Ему никто не ответил. Все сидели молча, наблюдая, как начальник сосредоточенно перелистывает папку с делом. Переложив последний лист, полковник оторвал голову от стола. Его обычно добродушные голубые глаза смотрели жестко. Начальник управления принял решение.

— Будем брать, пора. И сразу ко мне. — Он обвел глазами подчиненных. — Других предложений или возражений как будто нет? Так и запишем, — улыбнулся Ковчук, и снова его взгляд приобрел обычное выражение.

ОЧНАЯ СТАВКА

Воронкова привезли сразу после обыска в его квартире. С выражением крайнего негодования на холеном лице он нервно, энергично шагнул в дверь и направился было к маленькому столику, приставленному к массивному столу хозяина кабинета, но Ковчук указал на стул, одиноко стоящий посреди комнаты:

— Сюда, пожалуйста.

Воронков правильно истолковал этот жест. На побледневшем лице выступили красные пятна.

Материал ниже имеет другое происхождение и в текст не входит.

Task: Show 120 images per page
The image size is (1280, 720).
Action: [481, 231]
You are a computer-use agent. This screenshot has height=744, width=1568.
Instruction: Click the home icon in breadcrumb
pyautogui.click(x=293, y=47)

— Может быть вы, наконец, объясните, что все это значит? — он говорил тихо, как бы сдерживая переполнявшее его благородное негодование. Сначала вот эти люди. — Воронков кивнул в сторону сидящих возле окна Кучеренко, Чобу и Андроновой, — врываются в мой дом с обыском, а теперь вот вы, извините, не имею чести знать ваше имя и отчество, обращаетесь со мной как с преступником. По какому праву?

— Вы спрашиваете, по какому праву? — переспросил полковник, с интересом разглядывая Воронкова. — По праву закона, перед которым эти люди, как вы изволили назвать сотрудников уголовного розыска, несут ответственность… так же, как и я, начальник управления. А теперь разрешите напомнить, что вопросы здесь задаем мы, и чем скорее вы на них ответите, тем лучше.

Полковник говорил сдержанным, рассудительным голосом, только чуть прищуренные глаза выдавали, что это стоит ему немалых трудов. Он весь подобрался и даже, как показалось Кучеренко, помолодел. Во всяком случае, Петру Ивановичу не доводилось видеть его таким прежде. На Воронкова слова полковника не произвели впечатления. Глядя куда-то поверх лица Ковчука, он со скрытой угрозой сказал:

— Теперь я понимаю… Вы покрываете произвол своих подчиненных. Это возмутительно. Я буду жаловаться… Я требую, чтобы меня приняло вышестоящее руководство. Я это так не оставлю…

Глаза полковника сузились еще сильнее.

— Жаловаться — ваше право, гражданин… — Он сделал намеренную паузу, прежде чем назвать фамилию Воронкова. — К сожалению, сегодня у министра неприемный день, придется отвечать на наши вопросы. Не желаете — дело ваше. Мы люди не гордые, можем и подождать. — Он нажал кнопку звонка, и в кабинет тотчас вошел немолодой старшина. — Уведите задержанного, приказал Ковчук.